It's A Grind Brewing Up A No. 2 Plan
(Monday, May 08, 2006) - Marty Cox's ultimate goal is second place, but don't knock him for his lack of ambition.
A No. 2 ranking in his industry would be monumental, considering that would put him behind one of the world's largest, best-known and fastest-growing brands: Starbucks.
"We hope to become the No. 2 coffeehouse in the market," said Cox, a 40-year-old Long Beach resident and owner of It's a Grind Coffee House, who spent the first part of his career as an outside sales executive. "We should be the second largest in the next four to five years."
It's A Grind is cranking out a new store at a pace of about one every four days.

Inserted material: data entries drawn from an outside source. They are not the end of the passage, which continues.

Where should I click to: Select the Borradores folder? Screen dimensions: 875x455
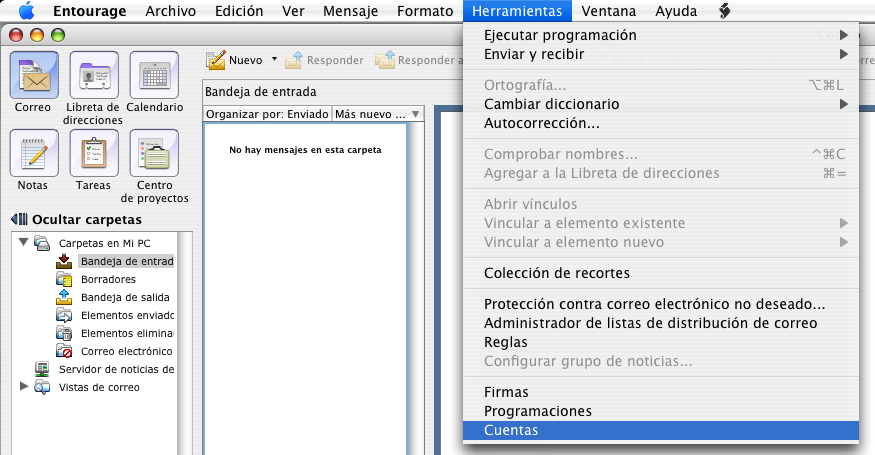point(108,279)
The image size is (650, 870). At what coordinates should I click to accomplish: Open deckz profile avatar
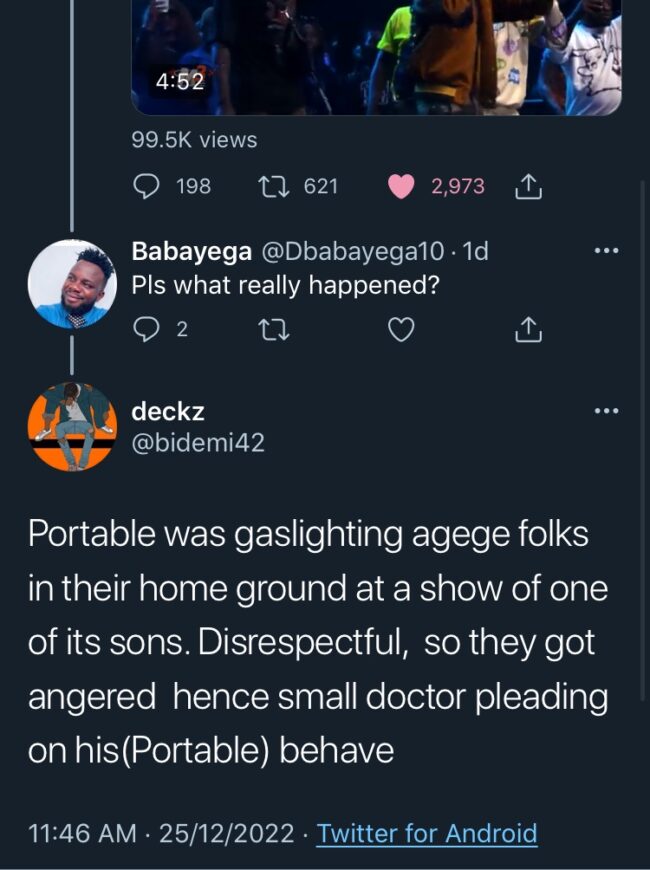pos(71,427)
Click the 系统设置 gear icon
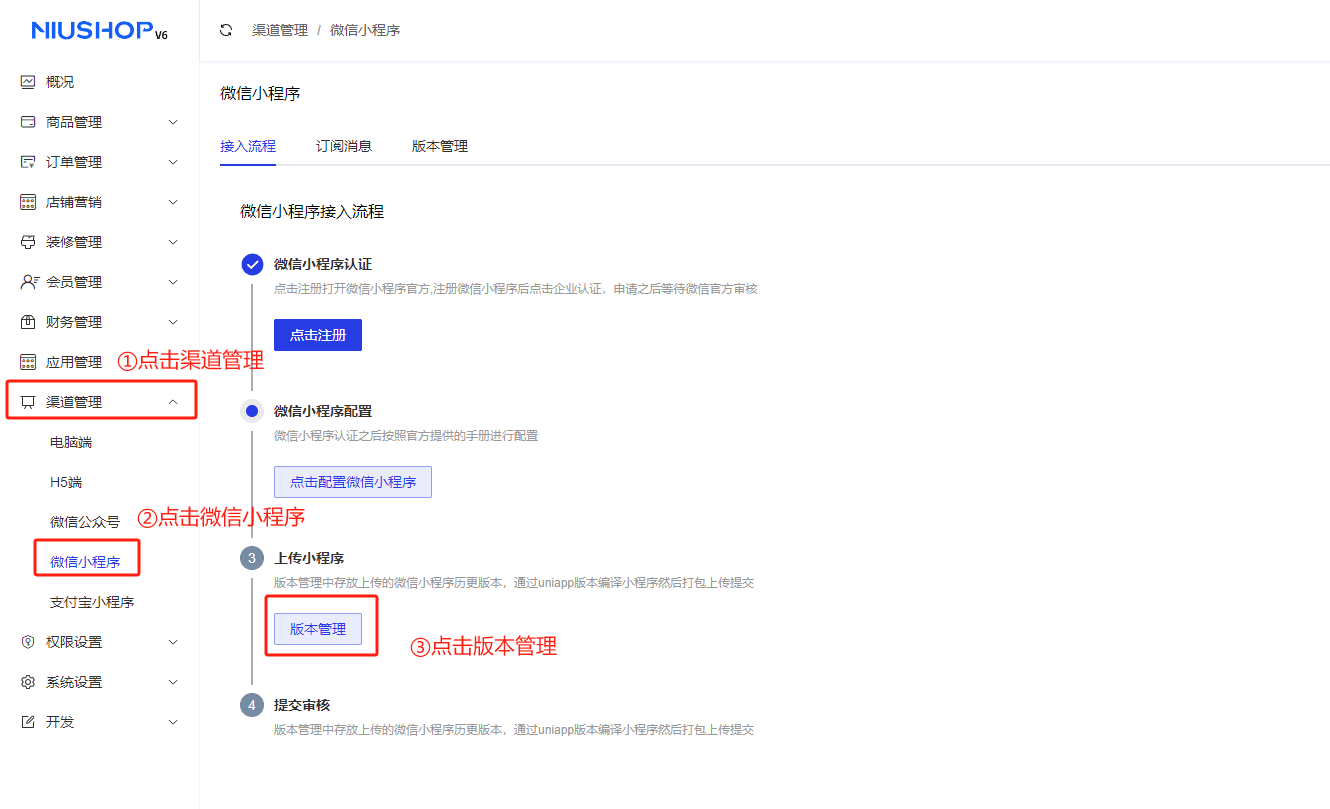Image resolution: width=1330 pixels, height=809 pixels. 28,682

The Long Beach franchisor is in more than a dozen states and is nearing 100 locations, not bad for a company that opened its first store in Long Beach in 1994 and expanded to five locations within the city in 2000.
"We are at about 90 stores open now," Cox said, adding that the company has signed agreements with 180 franchisees representing 290 stores, and "those are already committed stores. By end of this year we'll be at 135, 140. In 2007, we should open another 75 locations."

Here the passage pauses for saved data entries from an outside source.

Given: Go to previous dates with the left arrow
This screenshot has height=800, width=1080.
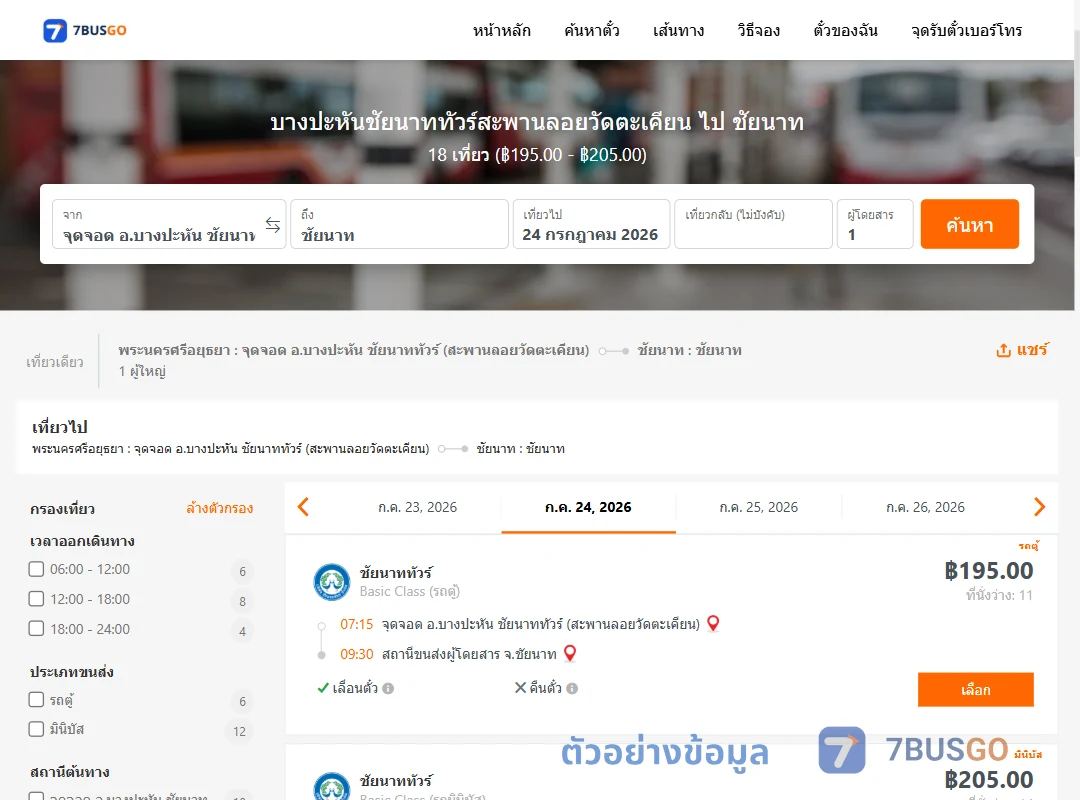Looking at the screenshot, I should click(303, 507).
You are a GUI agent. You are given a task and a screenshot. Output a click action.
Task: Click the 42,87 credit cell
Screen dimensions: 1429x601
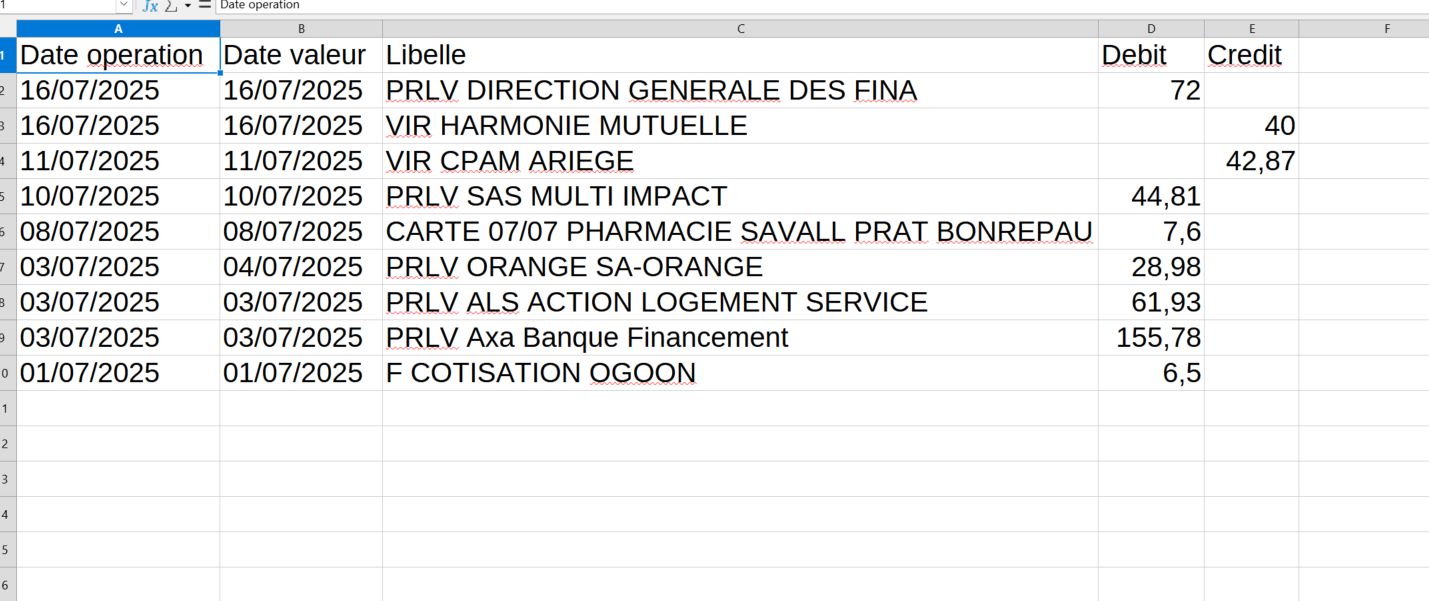pos(1251,161)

Starbucks has 10,801 stores, slowing to an average of roughly 1.5 store openings per day in 2005 from a peak a few years earlier of four stores per day.
The up-and-coming It's A Grind is making a buzz across the country, thanks largely to the way it does business: Most of its growth is from franchises to individuals and companies for a fee of $36,000 plus 6 percent of gross.
Where the stock market gave 35-year-old Starbucks Corp. its jump-start, other big coffee chains have growth through corporate earnings or franchising, mostly a combination of the two, said Ted Lingle, with the Long Beach-based Specialty Coffee Association.
Many mix their chains with company-owned and franchise operations, such as Los Angeles-based Coffee Bean & Tea Leaf, which has 315 stores.
Minneapolis-based Caribou, which is traded on the Nasdaq under CBOU, has more than 350 stores and is primarily privately owned and offers limited franchise opportunities. Conversely, the Midwestern Coffee Beanery chain is largely franchise driven, and it has more than 200 locations.
The Northern California-based Pete's Coffee & Tea chain has 113 stores. Pete's, which is celebrating is 40-year anniversary, is primarily company-owned and owes its growth to corporate earnings.
"I don't think there is a clear No. 2," said Lingle, who noted that the chains stack up differently based on store numbers, or based on sales.
The husband-and-wife team of Cox, a Long Beach native, and Louise Montgomery opened the first store in 1994. By 2000, the couple had five cafes in the Long Beach area, each generating about $500,000 annually. That's when Cox hooked up with business partner Steve Shoeman, who helped develop the franchise concept with the formation of IAG Coffee Franchise LLC.
Cox credits the chain's success partly to high customer service standards and to blues and jazz motifs that give stores their atmosphere. But It's A Grind's success can be largely attributed to a business model that's more commonly associated with fast food.
Cox charges store owners a one-time franchise fee plus a continuing royalty fee, and that has given them an advantage over most other coffee chains, which tend to keep store ownership in the corporate family.
The advantage is those who run the store directly profit from its success.
"With the cash comes the manager of the cash," Lingle said. "No one takes care of the money better than the owner of the money."
But that same advantage can also be a disadvantage, as not all franchise owners are created equal meaning one It's A Grind may have standards of quality that are better, or worse, than the next, Lingle added.
"It's a danger that any franchisor faces, that they will not be able to keep the franchisees committed to the quality of the program," Lingle said.
With so many chains, is growth sustainable? And where, if ever, will it stop?
A good saturation point is one coffee house for every 35,000 people, Lingle said, adding, "There's still lots of opportunity out there."
The market is being helped by a crossover between people who consume the fancier espresso-based beverages and those who consume regular coffee. In other words, those who go to Dunkin' Donuts or 7-Eleven to get their affordable fuel can also be found sucking down a Starbucks caramel macchiato. Conversely, some gourmet coffee lovers go for the cheaper quick fix once in a while.
"We feel that the reason the total coffee market is growing now is because of this crossover," Lingle said.
Cox is taking the success in stride, and as for any future plans to take his company public, he was a tad illusive.
He answered "No comment" to questions about going public or acquiring other coffee brands, though he admits keeping an eye on potential acquisitions and that he has had offers from corporate interests.
"I have not heard from Warren Buffett," he said, declining to comment further.
As for his view of the market growth, Cox said:
"It's nowhere near saturated. We can put a coffee house on every corner."
The question is: Can Cox reach the goal of becoming No. 2?
Lingle doesn't see why not.
"It's a very strong chain," Lingle said. "You have every indication that they can execute their business plan."